Not disclosing the ingredients is illegal large part of the world, and people can die if you don’t do that, so the answer is clearly yes in some sense. This is also true for some cooking techniques, like heat treatment of raw meat. I think your analogy is not the best.
Not disclosing ingredients is more like not disclosing dependencies because I am very confident that you can't go into a shop, buy a random food and then construct recipe from list of ingredients.
There are parts of the code which don't use dependencies, because you wrote it. Which part of any food is not created from ingredients?
If the recipe is hidden, yes.

It's probably illegal too, as in many jurisdiction the public, or at least a health/food regulatory body should know the process and ingredients.

Take into account allergens, and on top of a matter of public knowledge and health, it can also be a matter of life and death.

List of ingredients does not a recipe make.

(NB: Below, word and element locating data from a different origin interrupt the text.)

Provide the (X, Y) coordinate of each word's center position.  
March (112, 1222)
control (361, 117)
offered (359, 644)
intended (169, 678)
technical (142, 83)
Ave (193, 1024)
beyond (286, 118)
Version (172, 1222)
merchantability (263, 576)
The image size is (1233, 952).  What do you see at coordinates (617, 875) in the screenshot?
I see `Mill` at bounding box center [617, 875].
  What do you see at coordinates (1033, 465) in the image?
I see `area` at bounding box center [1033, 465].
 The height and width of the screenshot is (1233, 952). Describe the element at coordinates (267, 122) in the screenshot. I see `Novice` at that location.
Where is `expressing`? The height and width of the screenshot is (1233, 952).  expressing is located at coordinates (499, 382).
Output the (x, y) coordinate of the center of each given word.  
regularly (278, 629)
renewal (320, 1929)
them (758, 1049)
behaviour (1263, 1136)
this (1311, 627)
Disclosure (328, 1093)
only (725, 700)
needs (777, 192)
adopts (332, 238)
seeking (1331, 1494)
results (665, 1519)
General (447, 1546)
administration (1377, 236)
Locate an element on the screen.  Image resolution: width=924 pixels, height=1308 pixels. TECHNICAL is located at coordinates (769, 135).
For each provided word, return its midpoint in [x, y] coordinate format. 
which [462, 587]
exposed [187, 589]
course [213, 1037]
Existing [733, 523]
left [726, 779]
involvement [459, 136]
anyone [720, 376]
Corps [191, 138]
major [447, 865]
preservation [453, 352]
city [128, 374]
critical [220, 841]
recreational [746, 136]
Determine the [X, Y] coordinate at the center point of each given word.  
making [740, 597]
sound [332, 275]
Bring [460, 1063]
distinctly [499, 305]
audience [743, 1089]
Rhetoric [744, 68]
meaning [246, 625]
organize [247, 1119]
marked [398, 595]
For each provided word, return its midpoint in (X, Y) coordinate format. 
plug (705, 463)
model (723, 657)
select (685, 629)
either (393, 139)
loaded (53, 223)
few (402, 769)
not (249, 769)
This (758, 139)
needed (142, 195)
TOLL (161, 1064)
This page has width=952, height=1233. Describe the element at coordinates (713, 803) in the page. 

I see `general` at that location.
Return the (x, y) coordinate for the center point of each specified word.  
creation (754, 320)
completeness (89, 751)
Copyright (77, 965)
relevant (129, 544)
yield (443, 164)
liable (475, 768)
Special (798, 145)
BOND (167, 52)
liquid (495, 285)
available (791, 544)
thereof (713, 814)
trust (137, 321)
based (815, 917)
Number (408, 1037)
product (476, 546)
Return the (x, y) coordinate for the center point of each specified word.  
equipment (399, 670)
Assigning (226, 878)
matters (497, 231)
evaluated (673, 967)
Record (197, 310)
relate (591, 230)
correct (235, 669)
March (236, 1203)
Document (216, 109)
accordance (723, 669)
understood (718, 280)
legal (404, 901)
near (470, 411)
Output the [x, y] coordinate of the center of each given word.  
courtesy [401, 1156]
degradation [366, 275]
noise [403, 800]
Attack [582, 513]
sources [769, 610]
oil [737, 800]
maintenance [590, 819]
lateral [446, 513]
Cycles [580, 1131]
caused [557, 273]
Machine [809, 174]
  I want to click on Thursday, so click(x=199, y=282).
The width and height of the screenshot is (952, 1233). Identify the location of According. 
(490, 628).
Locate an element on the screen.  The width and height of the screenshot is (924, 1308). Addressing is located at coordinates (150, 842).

It's like saying "Linux uses C" and now you instantly can copy Linux =)

> List of ingredients does not a recipe make.

It does however play a hugely important role in a recipe, in a way than the choice of language doesn't play in a program (especially considering turing completeness). So the analogy is broken.

Besides nobody made the point that list of ingredients makes a recipe.

Just that it's important to know the list of ingredients for a food you're gonna eat, and that it's even illegal to not disclose them (either to the public or a regulatory body) if you sell food.

> List of ingredients does not a recipe make.

Apologies if the parent comment was edited after you wrote yours but a "process and ingredients" does a recipe make.